MIT researchers have contributed significant insights. The highlight of their work is the environmental impacts of decisions made during AI system design and deployment. European research institutions have also made significant contributions. A systematic literature review published in Open Research Europe analysed 97 papers from 2017 to 2022, focusing on the role of AI in environmental, economic, and social development.
These studies revealed a “positivity bias” in academic literature, with 79% of sustainable development objectives viewed as positively affected by AI, while only 35% were seen as negatively affected.
The scale of this challenge is humongous. Google, with 25 terawatt-hours of annual energy use, uses energy equivalent to 2.3 million U.S. households, while Microsoft, at 23 TWh, could power 48 Disneyland Paris parks for an entire year. Meta follows closely with 15 TWh. Water use is equally staggering.
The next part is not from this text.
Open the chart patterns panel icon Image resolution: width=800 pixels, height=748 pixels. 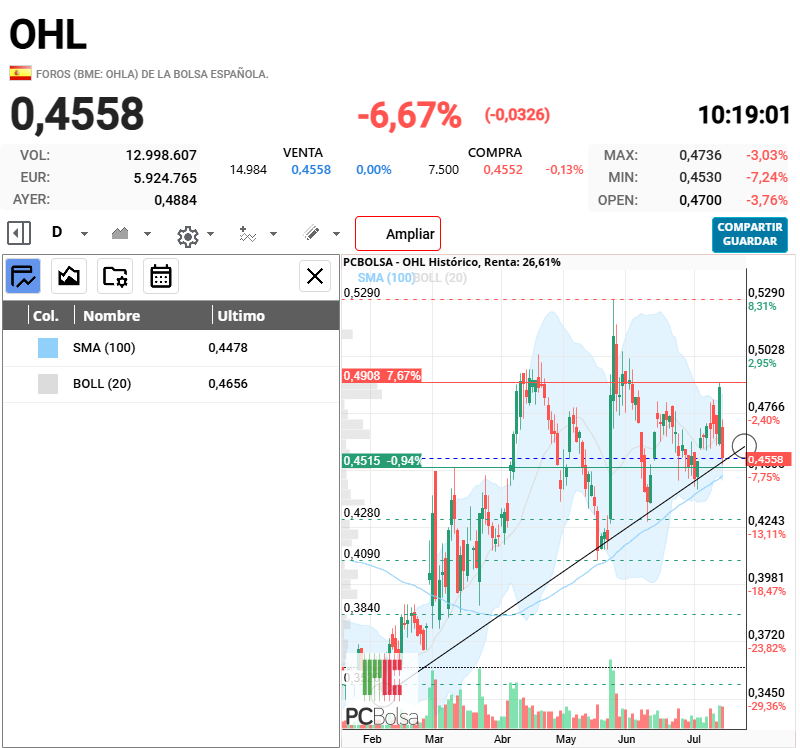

Google’s annual water usage reaches 24 million cubic meters – enough to fill over 9,618 Olympic-sized swimming pools.
Microsoft uses 7.8 million cubic meters annually, enough to fill 9,000 Boeing 747-400 jets. And this is when large parts of the world face increasing water shortage due to the climate crisis.
The path forward, therefore, requires coordinated action across multiple stakeholders, including tech companies, startups, academic research institutions, civil society, and governments. This initiative by Google and OpenAI to be transparent provides a crucial baseline of data. Yet, these are merely first steps in what’ll require comprehensive action to ensure that AI solves Earth’s problems, not exacerbates them.
At the end of the day, what’s the point of saying ‘thank you’ to the AI system when that system is contributing to destroying the planet? So, the choices we make right now to measure, report and regulate AI consumption will shape whether this tech becomes a tool to better sustainability or one that’ll destroy the planet. The choice is in all of our hands.